Online Video Recordings of Dr. Suzuki at the 1976 American Suzuki Institute

Dr. Suzuki Video

The ISA is pleased to offer this link to the extensive Suzuki video archive at the University of Wisconsin/Stevens Point. These videos document Dr. Suzuki's visit to the American Suzuki Institute in 1976 in lessons, group classes and teachers’ sessions. The videos are a treasure-trove of inspiration from the founder of the Talent Education movement, and showcase Dr Suzuki’s teaching principles in action. We are indebted to the University for maintaining this archive and making it available to the public. We also thank the Aber Suzuki Center at UWSP for their stewardship of this priceless collection of Dr. Suzuki’s teaching, and to Patricia D'Ercole for her assistance in bringing this collection to the world-wide Suzuki community.

Use this link to access all videos:

"The American Suzuki Institute at the University of Wisconsin-Stevens Point: The Suzuki Method in Action," is the title of a collection of videos which chronicles the two weeks of Dr. Suzuki's teaching at the American Suzuki Institute in August 1976. The videos, originally recorded on 1-inch cassettes, have been digitized and stored on the UW System Digital Collections site and will be preserved for free viewing by anyone for generations to come. Initiated by Pat D'Ercole, the digitization project was a joint venture between the ISA and the University of Wisconsin System Library Collection.

The 35 videos are usually about 50 minutes in length. Twenty-three videos are nonedited recordings of Dr. Suzuki teaching children in master classes and in groups.

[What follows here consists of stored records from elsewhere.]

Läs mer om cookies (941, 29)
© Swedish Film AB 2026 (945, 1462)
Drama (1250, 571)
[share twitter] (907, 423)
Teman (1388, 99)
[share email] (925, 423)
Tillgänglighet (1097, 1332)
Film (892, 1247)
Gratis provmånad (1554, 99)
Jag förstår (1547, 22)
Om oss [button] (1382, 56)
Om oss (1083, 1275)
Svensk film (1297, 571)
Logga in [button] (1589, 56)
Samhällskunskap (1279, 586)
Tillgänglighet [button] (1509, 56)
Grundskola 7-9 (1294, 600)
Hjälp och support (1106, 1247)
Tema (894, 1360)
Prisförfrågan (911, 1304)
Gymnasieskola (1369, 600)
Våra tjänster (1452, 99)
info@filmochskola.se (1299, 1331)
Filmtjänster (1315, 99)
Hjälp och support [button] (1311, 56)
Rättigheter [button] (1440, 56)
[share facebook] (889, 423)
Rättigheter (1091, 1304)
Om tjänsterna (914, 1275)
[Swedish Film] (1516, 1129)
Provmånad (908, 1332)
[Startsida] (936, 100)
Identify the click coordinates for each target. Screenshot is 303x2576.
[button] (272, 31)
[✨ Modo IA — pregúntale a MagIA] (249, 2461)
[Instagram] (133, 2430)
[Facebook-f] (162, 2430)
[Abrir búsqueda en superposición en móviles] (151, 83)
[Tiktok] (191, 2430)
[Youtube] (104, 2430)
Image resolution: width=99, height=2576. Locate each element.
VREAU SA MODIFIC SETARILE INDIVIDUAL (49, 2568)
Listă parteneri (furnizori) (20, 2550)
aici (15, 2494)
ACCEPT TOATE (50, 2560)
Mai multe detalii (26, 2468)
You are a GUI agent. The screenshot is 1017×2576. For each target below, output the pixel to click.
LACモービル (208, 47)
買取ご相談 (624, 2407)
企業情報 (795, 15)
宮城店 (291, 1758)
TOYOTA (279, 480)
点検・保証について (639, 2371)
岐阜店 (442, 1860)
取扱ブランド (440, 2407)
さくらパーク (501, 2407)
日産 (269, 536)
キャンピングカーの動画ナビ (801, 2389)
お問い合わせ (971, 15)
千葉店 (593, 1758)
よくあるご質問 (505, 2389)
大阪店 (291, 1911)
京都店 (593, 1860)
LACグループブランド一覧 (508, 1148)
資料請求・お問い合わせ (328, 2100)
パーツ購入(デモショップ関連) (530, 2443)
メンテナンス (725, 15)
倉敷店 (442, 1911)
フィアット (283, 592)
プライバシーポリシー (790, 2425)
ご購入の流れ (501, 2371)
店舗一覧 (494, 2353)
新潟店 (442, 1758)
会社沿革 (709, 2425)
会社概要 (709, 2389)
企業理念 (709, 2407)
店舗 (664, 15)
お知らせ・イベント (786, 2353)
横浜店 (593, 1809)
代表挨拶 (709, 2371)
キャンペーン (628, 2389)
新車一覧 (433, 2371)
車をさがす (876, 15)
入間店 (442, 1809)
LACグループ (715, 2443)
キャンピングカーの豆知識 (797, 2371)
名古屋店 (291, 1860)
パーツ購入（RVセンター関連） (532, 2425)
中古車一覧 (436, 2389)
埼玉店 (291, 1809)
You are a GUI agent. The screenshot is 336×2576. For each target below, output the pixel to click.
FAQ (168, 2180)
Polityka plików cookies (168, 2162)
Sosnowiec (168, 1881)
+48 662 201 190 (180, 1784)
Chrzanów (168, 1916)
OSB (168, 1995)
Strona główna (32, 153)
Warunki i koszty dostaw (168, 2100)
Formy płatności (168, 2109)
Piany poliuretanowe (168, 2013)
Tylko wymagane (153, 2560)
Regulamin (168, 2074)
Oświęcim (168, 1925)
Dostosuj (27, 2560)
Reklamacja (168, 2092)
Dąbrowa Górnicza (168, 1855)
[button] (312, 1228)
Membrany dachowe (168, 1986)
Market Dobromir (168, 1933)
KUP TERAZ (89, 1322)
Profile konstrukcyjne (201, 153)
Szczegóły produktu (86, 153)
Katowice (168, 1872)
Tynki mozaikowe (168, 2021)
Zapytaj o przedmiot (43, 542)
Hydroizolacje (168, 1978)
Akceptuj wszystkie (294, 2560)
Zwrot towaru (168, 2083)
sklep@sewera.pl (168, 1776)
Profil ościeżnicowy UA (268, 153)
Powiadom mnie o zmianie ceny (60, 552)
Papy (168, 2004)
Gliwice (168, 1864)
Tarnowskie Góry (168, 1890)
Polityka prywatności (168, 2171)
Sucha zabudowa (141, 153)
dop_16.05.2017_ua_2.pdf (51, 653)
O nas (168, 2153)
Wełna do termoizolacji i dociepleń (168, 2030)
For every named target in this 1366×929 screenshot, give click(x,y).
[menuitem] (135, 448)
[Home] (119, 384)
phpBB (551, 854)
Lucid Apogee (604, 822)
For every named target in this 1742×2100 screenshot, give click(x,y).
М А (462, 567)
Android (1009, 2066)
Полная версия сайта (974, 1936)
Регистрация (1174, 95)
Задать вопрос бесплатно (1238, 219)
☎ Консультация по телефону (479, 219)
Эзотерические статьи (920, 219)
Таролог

Unedited recordings of lectures given to teachers are also among these videos, as well as the speech he gave after receiving the first Suzuki Chair Award (titled, A lecture on the mother tongue method given by Shin'ichi Suzuki at the American Suzuki Institute, Stevens Point, WI., August 8, 1976). This award was presented by UWSP Chancellor Lee Dreyfus to Dr. Suzuki and his acceptance speech contains many of the same sentiments he presented the United Nations in 1968. It is truly inspiring to see and hear him plead for a peaceful world and for parents to be educated so that they will understand the importance of providing a quality environment for their children.

Twelve of the videos are titled, "A lecture and demonstration lesson on..." (The thumbnail for these is blank.) They are edited videos taken from the original footage and organized by topic. Graduate students studying at UWSP at the time of Dr. Suzuki's visit watched each of the lectures. When Dr. Suzuki discussed string crossing for example, that clip was isolated and added to the video about string crossing. When he addressed the left hand, that clip was added to the video of that topic. Of course, string playing is very inter-connected, so there is some overlap, but the description that appears after clicking on a video gives a very detailed account of the topics covered on each tape. This is true of the unedited recordings as well. Lectures, master classes and/or violin class video descriptions list what repertoire was played in each.

Just as the invention of the records made it possible for students to hear and learn to play their instrument, the advent of video recording preserved Dr. Suzuki's teaching as a model and primary source for research. And now, the internet makes it possible for all, in the comfort of their home, to sit at the feet of the Master and learn from him.